Update:  Harold Holzer, one of the historical consultants to the movie, says that some of his suggestions were not followed.  But again, quite a lot of his points are of the "I don't think that's likely" character - not that it is known for sure that it could not have happened.  (Tad looking at the photographic plates, for example.  I thought it was suggested at one point that he was not supposed to be looking at them, and we know that the Lincoln were indulgent of his younger son, so how big a stretch is it really?)

Also - now he says this:
Lincoln may have given short, unmemorable speeches at countless flag-raising ceremonies in Washington, but never was he ever seen, as he is in the movie, fetching his manuscript from the lining of his top hat...

Yet in 2009 he said:
Yes, Lincoln did keep scraps of paper in the inside lining of his top hats — probably more often in the days he rode the legal circuit alone than when he was president and had clerks to help him file things.
 So it seems nitpicky why would he even mention the scene in the movie, then.

Anyway, Holzer still praises the movie overall.

Also - as I noted earlier, the main criticism of the movie has really come from right wing nutters who hate Lincoln even though he was Republican (and they also hate Spielberg too for being a liberal.)  Have a look at the start of the second comment following Holzer's article, for example:
The entire Lincoln Edifice Complex is a sham, a lie and a massive coverup of a tyrant who should have been shot the day before his inauguration.Spielberg adds yet another massive load of Bullshit on top the already Mt Rushmore high pile already extant about this singular mass murderer.
And in Australia, the only criticism of the film as "whitewashing" Lincoln that I have seen is from, you guessed it, the Right, in the form of Chris Berg of the IPA.  (Bolt had a bit of whine as well.)   Typical.

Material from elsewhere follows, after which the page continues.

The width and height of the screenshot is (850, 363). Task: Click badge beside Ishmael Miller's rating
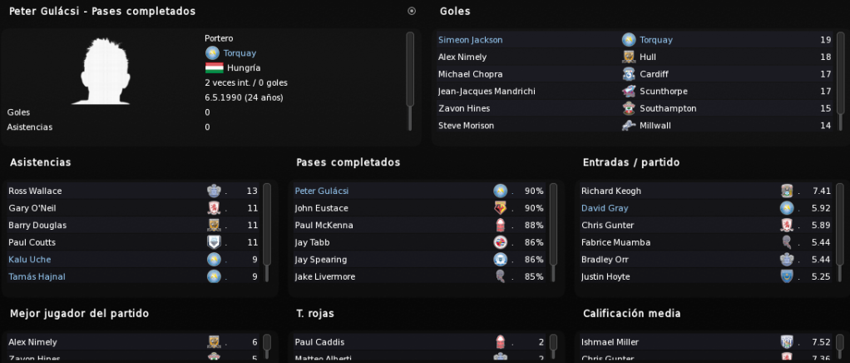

Update 2:  Daniel Day Lewis wins the Oscar, and makes what surely must be the funniest  joke of the evening.

Update 3:  I've stumbled across a very good, detailed article that says that Spielberg and Kushner have actually come up with some of their own legitimate historical arguments regarding motivation.   

Update 4:  A Washington Post article complaining about the lack of depiction of Fredrick Douglas in the movie.  Someone in the comment thread points out that he wasn't in Washington much in the couple of months the movie covers.   I have never seen so many people wanting to re-write a historical drama because of it not taking quite the route they wanted it to take.  Also, its worth some of the Lincoln defending comments there, regarding his attitude to slavery and freedom, like this one.